> [Collection entries]

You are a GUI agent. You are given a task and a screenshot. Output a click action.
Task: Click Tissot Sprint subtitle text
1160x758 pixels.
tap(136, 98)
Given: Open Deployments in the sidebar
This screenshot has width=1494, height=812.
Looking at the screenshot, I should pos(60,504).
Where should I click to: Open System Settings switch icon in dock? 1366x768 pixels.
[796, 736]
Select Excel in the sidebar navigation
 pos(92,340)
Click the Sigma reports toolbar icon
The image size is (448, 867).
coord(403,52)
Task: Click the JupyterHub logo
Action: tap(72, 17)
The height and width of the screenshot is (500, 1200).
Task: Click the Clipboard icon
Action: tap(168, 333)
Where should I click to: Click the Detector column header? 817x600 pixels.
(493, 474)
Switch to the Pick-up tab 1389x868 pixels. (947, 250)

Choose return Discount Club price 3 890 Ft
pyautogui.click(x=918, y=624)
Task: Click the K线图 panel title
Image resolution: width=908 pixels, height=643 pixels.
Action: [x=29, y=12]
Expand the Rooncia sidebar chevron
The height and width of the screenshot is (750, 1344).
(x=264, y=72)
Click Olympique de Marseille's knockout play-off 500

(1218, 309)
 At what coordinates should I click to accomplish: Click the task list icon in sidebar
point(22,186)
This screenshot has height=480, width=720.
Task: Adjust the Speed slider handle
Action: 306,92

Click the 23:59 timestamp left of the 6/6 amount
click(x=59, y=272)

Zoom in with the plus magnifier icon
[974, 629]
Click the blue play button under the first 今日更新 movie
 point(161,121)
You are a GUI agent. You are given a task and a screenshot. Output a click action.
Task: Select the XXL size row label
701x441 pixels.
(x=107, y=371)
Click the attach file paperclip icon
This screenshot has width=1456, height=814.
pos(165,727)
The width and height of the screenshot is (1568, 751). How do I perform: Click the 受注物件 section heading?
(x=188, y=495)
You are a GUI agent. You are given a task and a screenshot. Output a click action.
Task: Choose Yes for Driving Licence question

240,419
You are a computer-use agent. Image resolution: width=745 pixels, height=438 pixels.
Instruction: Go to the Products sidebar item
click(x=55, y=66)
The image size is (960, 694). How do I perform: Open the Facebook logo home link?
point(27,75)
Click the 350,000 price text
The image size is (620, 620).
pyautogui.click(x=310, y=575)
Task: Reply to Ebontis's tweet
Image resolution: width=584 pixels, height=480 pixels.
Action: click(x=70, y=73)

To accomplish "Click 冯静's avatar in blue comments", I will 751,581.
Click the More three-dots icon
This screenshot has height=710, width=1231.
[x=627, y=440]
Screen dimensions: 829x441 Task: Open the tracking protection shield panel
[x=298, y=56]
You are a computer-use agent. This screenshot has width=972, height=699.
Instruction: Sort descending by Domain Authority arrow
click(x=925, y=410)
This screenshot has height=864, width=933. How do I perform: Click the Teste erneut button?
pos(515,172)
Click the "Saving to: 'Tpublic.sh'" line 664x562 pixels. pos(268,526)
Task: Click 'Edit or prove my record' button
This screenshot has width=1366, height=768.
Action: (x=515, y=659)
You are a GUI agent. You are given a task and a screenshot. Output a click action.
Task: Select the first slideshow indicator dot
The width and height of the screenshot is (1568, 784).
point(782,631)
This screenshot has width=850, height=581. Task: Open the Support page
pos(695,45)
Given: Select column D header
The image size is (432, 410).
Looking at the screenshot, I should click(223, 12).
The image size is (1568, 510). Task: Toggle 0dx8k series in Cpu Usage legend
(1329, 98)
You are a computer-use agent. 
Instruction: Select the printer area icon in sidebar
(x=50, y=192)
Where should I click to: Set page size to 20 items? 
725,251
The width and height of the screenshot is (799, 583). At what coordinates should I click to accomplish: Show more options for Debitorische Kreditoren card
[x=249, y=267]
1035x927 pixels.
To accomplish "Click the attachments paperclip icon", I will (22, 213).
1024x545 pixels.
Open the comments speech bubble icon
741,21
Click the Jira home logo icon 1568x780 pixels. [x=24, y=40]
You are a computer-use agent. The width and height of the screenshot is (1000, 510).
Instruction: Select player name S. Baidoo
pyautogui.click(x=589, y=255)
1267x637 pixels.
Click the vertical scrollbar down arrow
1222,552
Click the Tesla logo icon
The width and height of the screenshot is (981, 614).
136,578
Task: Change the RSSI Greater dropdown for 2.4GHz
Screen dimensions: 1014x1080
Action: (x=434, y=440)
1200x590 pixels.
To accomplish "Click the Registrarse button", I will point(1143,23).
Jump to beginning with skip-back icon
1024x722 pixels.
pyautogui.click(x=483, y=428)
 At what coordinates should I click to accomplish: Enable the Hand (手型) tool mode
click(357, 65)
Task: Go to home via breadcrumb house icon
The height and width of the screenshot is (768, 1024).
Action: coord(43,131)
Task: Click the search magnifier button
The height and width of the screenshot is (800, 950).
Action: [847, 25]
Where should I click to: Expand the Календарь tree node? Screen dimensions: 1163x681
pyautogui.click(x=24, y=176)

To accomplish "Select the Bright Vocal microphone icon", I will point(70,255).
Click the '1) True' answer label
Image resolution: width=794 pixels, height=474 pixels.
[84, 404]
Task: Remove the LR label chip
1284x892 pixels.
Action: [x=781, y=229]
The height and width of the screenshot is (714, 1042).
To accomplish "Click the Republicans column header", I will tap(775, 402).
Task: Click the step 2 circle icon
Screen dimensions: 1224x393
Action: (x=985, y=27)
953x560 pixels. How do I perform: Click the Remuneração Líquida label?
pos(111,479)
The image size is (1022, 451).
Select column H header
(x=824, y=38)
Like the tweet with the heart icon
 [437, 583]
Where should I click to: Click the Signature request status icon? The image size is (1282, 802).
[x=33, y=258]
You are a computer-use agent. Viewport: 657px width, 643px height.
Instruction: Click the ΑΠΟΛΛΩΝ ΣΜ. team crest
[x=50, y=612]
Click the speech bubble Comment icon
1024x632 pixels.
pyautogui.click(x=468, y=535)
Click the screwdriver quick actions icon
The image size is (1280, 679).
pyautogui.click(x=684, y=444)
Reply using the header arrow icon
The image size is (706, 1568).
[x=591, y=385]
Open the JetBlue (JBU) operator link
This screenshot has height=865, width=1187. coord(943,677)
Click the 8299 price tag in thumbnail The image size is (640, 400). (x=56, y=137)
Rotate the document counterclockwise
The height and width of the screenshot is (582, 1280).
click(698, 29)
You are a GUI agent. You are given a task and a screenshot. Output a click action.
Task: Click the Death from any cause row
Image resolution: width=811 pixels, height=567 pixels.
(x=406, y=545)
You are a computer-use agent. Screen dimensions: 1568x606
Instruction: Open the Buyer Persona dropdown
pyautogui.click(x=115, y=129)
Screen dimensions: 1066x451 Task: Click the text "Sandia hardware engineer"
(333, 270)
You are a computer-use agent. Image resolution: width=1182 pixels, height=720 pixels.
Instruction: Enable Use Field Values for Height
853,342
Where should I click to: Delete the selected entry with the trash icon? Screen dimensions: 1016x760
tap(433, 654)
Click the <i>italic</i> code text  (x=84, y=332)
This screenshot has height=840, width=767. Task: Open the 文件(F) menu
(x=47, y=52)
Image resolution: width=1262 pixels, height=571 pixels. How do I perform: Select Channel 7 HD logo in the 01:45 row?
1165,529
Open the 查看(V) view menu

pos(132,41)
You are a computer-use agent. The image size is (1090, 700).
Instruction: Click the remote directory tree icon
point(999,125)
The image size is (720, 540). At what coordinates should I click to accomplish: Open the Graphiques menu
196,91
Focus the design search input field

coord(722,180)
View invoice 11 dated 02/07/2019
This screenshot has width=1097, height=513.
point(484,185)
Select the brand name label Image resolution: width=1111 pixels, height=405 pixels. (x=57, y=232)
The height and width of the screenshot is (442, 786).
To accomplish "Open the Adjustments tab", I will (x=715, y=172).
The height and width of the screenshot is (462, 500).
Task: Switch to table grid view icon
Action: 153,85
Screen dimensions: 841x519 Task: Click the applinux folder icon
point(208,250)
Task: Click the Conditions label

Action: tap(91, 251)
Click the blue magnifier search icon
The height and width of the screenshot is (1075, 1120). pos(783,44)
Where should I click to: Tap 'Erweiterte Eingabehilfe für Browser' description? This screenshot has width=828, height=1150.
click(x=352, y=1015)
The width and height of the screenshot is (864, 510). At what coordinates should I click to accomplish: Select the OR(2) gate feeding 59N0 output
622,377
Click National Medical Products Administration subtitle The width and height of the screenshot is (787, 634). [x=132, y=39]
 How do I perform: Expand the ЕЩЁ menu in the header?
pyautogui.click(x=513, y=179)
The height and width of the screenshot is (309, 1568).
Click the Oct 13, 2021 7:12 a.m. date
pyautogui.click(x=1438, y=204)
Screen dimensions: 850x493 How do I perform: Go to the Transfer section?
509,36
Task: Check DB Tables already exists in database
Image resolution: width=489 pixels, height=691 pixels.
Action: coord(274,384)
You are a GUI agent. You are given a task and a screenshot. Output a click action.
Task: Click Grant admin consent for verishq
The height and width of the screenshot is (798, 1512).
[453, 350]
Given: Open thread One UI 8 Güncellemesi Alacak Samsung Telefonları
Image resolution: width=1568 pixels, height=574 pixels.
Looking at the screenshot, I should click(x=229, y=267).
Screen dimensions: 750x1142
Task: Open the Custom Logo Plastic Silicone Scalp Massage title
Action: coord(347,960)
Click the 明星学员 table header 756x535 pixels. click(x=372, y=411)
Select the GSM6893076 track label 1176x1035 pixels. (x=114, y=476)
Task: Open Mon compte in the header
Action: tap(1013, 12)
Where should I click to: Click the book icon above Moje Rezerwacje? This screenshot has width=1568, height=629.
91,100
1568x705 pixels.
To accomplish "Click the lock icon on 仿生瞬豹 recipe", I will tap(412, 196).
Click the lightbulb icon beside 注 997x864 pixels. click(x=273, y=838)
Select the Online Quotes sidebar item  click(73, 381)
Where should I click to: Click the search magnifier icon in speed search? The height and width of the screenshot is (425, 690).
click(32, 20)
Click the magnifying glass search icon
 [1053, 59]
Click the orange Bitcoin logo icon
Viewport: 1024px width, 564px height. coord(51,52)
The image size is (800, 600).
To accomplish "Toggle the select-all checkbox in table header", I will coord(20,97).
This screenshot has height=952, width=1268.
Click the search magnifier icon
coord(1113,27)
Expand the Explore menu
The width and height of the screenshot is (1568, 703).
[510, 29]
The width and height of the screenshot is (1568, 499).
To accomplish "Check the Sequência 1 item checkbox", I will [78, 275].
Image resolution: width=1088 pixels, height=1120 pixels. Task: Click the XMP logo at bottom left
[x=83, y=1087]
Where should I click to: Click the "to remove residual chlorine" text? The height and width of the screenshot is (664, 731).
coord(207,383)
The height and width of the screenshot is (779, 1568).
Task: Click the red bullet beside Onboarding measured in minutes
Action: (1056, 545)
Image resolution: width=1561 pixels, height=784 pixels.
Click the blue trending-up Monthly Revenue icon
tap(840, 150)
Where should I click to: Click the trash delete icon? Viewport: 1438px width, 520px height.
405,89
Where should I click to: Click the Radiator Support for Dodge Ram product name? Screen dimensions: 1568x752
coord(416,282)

> [Problem to solve]
Transcribe the entries above word for word, from the first line through the line containing "Given: Open Deployments in the sidebar", and nothing else.

> [The answer]
You are a GUI agent. You are given a task and a screenshot. Output a click action.
Task: Click Tissot Sprint subtitle text
1160x758 pixels.
tap(136, 98)
Given: Open Deployments in the sidebar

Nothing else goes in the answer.